Welcome to Atonal, somewhere to explore the atonality of life.
Atonality – what is it?
Atonality in its broadest sense is music that lacks a tonal centre, or key…. More narrowly, the term atonality describes music that does not conform to the system of tonal hierarchies that characterized classical European music between the seventeenth and nineteenth centuries (Lansky, Perle, and Headlam 2001).
Atonality is a term which I have latched onto unconsciously for the longest time. I’d always been attracted to contemporary classical music and remember the emotional, sensory and auditory rollercoaster I went on when I first listened to Bartok’s Mikrokosmos. I remember sitting in a music lesson at school in around Year 10 and the music teacher playing this to us.
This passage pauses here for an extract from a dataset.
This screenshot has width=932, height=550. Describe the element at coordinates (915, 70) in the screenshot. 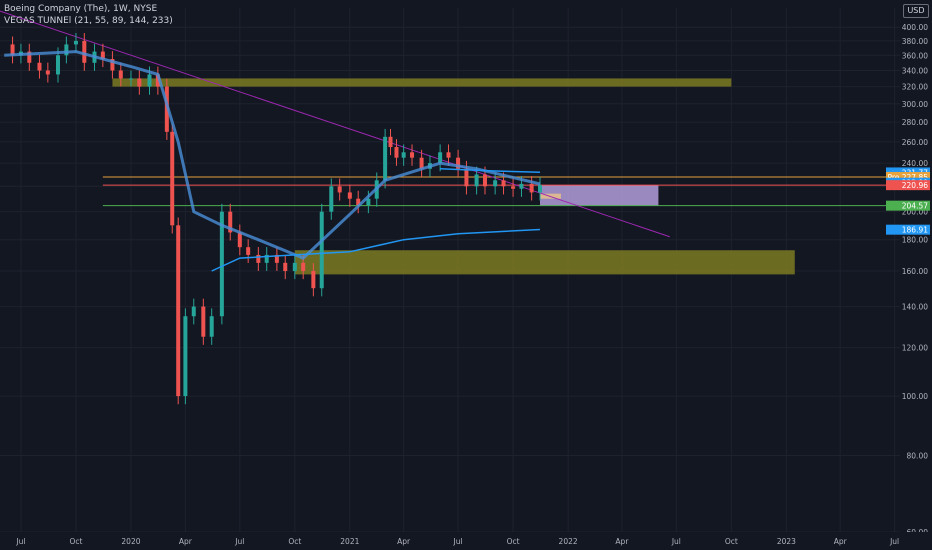

I see `y-tick-label: 340.00` at that location.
It drove into the very heart of me and I couldn’t get enough of it. Almost 30 years later, I have reengaged with that score and am attempting to play this on the piano, but that may take just as long to perfect! What that exposure to 20th Century classical music did for me though was to open a new door into music that connected my sense of difference in a musical way. It seemed to exemplify the disc(h)ord of my difference, personify that juxtaposition between the ‘norm’ and the ‘other’. This was all before I was consciously thinking about my experience and definitely way before I was even aware that racial tension had any place in my life. That emerged with the onslaught of Brexit.
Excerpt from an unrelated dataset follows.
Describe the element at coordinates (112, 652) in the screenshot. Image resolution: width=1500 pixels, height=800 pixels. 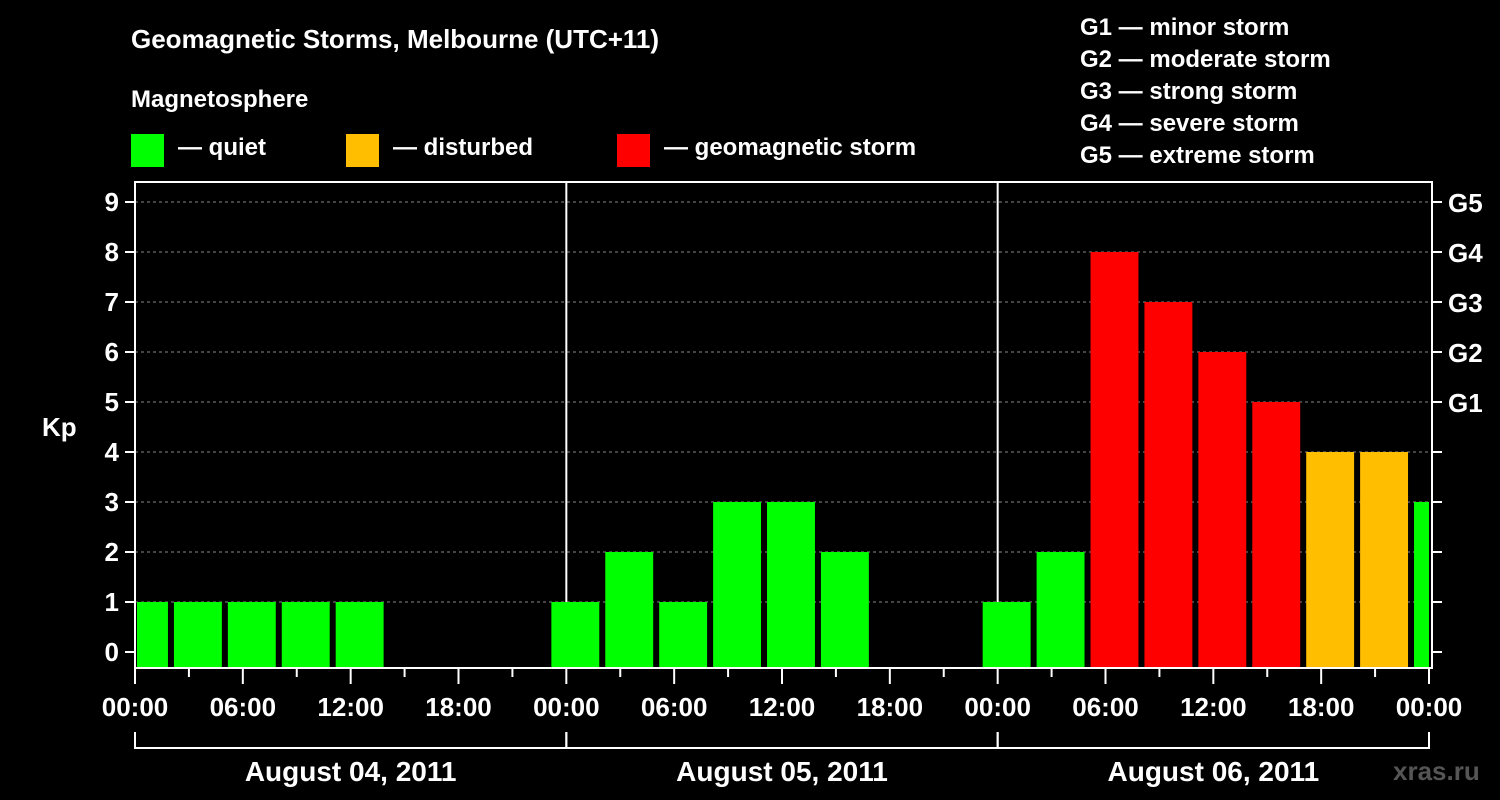
I see `y-tick-label: 0` at that location.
This page is dedicated to exploring the ideas of being in the position of being ‘othered’. These are often positions that are difficult to understand, even by those who are people of colour themselves. Understanding that the systems that we currently exist in are built and sustained in order to maintain the status quo can be difficult to grasp if you have little lived experience of this. Perhaps, in sharing my own experiences and those who have had similar experiences, people who have had the privilege of never experiencing disadvantage because of the colour of their skin can start to open their eyes to a different way of living.
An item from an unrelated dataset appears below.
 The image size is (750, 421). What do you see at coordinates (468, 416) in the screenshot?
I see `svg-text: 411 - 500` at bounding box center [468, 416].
In the blog section, there is a running commentary of experiences I have thought about either that have happened recently or I have recently understood because of my awakening, even if the event itself happened in the past. Some of the thinking I have yet to do is about generational trauma when it comes to the experience of moving to a colonial island from a colonised island against a backdrop of political and economic drama. Picking apart my journey through history to this point will undoubtedly reveal how colonialism had a traumatic impact through the generations and how that has been impressed on me. This is new territory for me who always felt the privilege of having a middle class upbringing in suburbia in West London. Despite multiculturism pushing at the boundaries of my hometown at the time of growing up, I managed to maintain an almost exclusively white upbringing thanks to attendance at 4 state schools in my time (2 state and 2 independent). The blogs allow me to cathartically explore what those ideas and revelations mean for my current existence and how they have impacted on how I process the world around me.